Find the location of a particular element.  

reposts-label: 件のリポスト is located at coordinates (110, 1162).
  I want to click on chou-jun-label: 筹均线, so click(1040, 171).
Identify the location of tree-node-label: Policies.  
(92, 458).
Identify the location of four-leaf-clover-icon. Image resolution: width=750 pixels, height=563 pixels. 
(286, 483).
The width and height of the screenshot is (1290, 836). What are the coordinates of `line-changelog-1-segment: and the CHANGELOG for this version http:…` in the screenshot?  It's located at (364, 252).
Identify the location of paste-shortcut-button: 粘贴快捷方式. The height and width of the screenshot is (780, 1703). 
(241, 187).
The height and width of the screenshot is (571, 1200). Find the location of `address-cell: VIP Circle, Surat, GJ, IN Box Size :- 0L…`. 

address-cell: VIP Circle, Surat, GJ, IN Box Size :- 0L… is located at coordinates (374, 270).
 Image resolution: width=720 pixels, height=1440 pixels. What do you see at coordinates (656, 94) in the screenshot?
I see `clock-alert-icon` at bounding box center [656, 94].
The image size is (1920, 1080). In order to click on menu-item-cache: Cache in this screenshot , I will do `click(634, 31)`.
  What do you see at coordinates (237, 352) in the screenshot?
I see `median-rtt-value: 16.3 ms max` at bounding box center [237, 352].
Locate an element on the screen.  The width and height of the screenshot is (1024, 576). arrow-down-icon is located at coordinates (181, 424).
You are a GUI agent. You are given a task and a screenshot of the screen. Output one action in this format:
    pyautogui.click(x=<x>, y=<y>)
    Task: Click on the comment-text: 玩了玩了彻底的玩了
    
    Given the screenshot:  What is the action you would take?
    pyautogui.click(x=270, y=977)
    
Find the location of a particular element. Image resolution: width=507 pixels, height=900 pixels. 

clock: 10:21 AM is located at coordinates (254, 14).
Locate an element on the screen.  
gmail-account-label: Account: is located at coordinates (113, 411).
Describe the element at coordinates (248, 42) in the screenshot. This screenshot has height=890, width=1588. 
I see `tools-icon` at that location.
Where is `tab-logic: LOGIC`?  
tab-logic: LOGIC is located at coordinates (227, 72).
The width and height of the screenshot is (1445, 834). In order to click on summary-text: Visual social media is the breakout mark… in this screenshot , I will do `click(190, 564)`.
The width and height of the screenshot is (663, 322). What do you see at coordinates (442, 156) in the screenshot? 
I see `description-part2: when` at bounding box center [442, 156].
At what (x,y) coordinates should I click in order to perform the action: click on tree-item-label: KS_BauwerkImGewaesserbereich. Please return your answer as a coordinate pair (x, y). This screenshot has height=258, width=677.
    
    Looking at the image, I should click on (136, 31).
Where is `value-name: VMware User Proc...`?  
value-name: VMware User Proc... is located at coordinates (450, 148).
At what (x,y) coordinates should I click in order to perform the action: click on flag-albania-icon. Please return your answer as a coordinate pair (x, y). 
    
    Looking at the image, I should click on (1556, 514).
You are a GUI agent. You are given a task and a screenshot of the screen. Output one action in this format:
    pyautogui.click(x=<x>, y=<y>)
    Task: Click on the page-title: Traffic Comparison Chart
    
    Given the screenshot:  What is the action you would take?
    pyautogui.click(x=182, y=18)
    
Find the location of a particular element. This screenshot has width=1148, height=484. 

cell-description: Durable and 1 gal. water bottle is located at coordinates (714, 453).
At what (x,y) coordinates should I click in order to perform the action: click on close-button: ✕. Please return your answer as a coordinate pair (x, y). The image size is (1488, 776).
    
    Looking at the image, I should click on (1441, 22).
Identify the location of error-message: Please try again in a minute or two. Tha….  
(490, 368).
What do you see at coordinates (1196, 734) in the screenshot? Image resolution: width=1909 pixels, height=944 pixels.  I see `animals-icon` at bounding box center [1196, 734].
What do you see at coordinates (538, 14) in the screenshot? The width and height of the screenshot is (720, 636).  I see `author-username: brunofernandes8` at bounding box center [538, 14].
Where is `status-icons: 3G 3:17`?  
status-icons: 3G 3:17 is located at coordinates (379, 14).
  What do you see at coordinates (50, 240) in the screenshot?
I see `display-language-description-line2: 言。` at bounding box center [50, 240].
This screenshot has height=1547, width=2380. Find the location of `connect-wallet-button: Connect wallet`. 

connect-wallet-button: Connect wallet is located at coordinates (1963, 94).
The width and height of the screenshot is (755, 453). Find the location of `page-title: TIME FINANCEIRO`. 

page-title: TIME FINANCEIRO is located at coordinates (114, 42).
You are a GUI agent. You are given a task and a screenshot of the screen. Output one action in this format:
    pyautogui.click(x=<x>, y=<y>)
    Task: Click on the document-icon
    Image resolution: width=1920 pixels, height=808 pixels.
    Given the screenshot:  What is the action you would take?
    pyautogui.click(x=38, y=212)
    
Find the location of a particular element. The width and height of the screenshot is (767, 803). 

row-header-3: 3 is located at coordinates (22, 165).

* _Work required_
Convert all of the items above into a numbered list, one entry per line, omitting the blank lines.

* _Solution_
1. Find the location of a particular element.  
2. reposts-label: 件のリポスト is located at coordinates (110, 1162).
3.   I want to click on chou-jun-label: 筹均线, so click(1040, 171).
4. Identify the location of tree-node-label: Policies.  
5. (92, 458).
6. Identify the location of four-leaf-clover-icon. Image resolution: width=750 pixels, height=563 pixels. 
7. (286, 483).
8. The width and height of the screenshot is (1290, 836). What are the coordinates of `line-changelog-1-segment: and the CHANGELOG for this version http:…` in the screenshot?  It's located at (364, 252).
9. Identify the location of paste-shortcut-button: 粘贴快捷方式. The height and width of the screenshot is (780, 1703). 
10. (241, 187).
11. The height and width of the screenshot is (571, 1200). Find the location of `address-cell: VIP Circle, Surat, GJ, IN Box Size :- 0L…`. 
12. address-cell: VIP Circle, Surat, GJ, IN Box Size :- 0L… is located at coordinates (374, 270).
13.  Image resolution: width=720 pixels, height=1440 pixels. What do you see at coordinates (656, 94) in the screenshot?
14. I see `clock-alert-icon` at bounding box center [656, 94].
15. The image size is (1920, 1080). In order to click on menu-item-cache: Cache in this screenshot , I will do `click(634, 31)`.
16.   What do you see at coordinates (237, 352) in the screenshot?
17. I see `median-rtt-value: 16.3 ms max` at bounding box center [237, 352].
18. Locate an element on the screen.  The width and height of the screenshot is (1024, 576). arrow-down-icon is located at coordinates (181, 424).
19. You are a GUI agent. You are given a task and a screenshot of the screen. Output one action in this format:
20.     pyautogui.click(x=<x>, y=<y>)
21.     Task: Click on the comment-text: 玩了玩了彻底的玩了
22.     Given the screenshot:  What is the action you would take?
23.     pyautogui.click(x=270, y=977)
24. Find the location of a particular element. Image resolution: width=507 pixels, height=900 pixels. 
25. clock: 10:21 AM is located at coordinates (254, 14).
26. Locate an element on the screen.  
27. gmail-account-label: Account: is located at coordinates (113, 411).
28. Describe the element at coordinates (248, 42) in the screenshot. This screenshot has height=890, width=1588. 
29. I see `tools-icon` at that location.
30. Where is `tab-logic: LOGIC`?  
31. tab-logic: LOGIC is located at coordinates (227, 72).
32. The width and height of the screenshot is (1445, 834). In order to click on summary-text: Visual social media is the breakout mark… in this screenshot , I will do `click(190, 564)`.
33. The width and height of the screenshot is (663, 322). What do you see at coordinates (442, 156) in the screenshot? 
34. I see `description-part2: when` at bounding box center [442, 156].
35. At what (x,y) coordinates should I click in order to perform the action: click on tree-item-label: KS_BauwerkImGewaesserbereich. Please return your answer as a coordinate pair (x, y). This screenshot has height=258, width=677.
36.     Looking at the image, I should click on (136, 31).
37. Where is `value-name: VMware User Proc...`?  
38. value-name: VMware User Proc... is located at coordinates (450, 148).
39. At what (x,y) coordinates should I click in order to perform the action: click on flag-albania-icon. Please return your answer as a coordinate pair (x, y). 
40.     Looking at the image, I should click on (1556, 514).
41. You are a GUI agent. You are given a task and a screenshot of the screen. Output one action in this format:
42.     pyautogui.click(x=<x>, y=<y>)
43.     Task: Click on the page-title: Traffic Comparison Chart
44.     Given the screenshot:  What is the action you would take?
45.     pyautogui.click(x=182, y=18)
46. Find the location of a particular element. This screenshot has width=1148, height=484. 
47. cell-description: Durable and 1 gal. water bottle is located at coordinates (714, 453).
48. At what (x,y) coordinates should I click in order to perform the action: click on close-button: ✕. Please return your answer as a coordinate pair (x, y). The image size is (1488, 776).
49.     Looking at the image, I should click on (1441, 22).
50. Identify the location of error-message: Please try again in a minute or two. Tha….  
51. (490, 368).
52. What do you see at coordinates (1196, 734) in the screenshot? Image resolution: width=1909 pixels, height=944 pixels.  I see `animals-icon` at bounding box center [1196, 734].
53. What do you see at coordinates (538, 14) in the screenshot? The width and height of the screenshot is (720, 636).  I see `author-username: brunofernandes8` at bounding box center [538, 14].
54. Where is `status-icons: 3G 3:17`?  
55. status-icons: 3G 3:17 is located at coordinates (379, 14).
56.   What do you see at coordinates (50, 240) in the screenshot?
57. I see `display-language-description-line2: 言。` at bounding box center [50, 240].
58. This screenshot has height=1547, width=2380. Find the location of `connect-wallet-button: Connect wallet`. 
59. connect-wallet-button: Connect wallet is located at coordinates (1963, 94).
60. The width and height of the screenshot is (755, 453). Find the location of `page-title: TIME FINANCEIRO`. 
61. page-title: TIME FINANCEIRO is located at coordinates (114, 42).
62. You are a GUI agent. You are given a task and a screenshot of the screen. Output one action in this format:
63.     pyautogui.click(x=<x>, y=<y>)
64.     Task: Click on the document-icon
65.     Image resolution: width=1920 pixels, height=808 pixels.
66.     Given the screenshot:  What is the action you would take?
67.     pyautogui.click(x=38, y=212)
68. Find the location of a particular element. The width and height of the screenshot is (767, 803). 
69. row-header-3: 3 is located at coordinates (22, 165).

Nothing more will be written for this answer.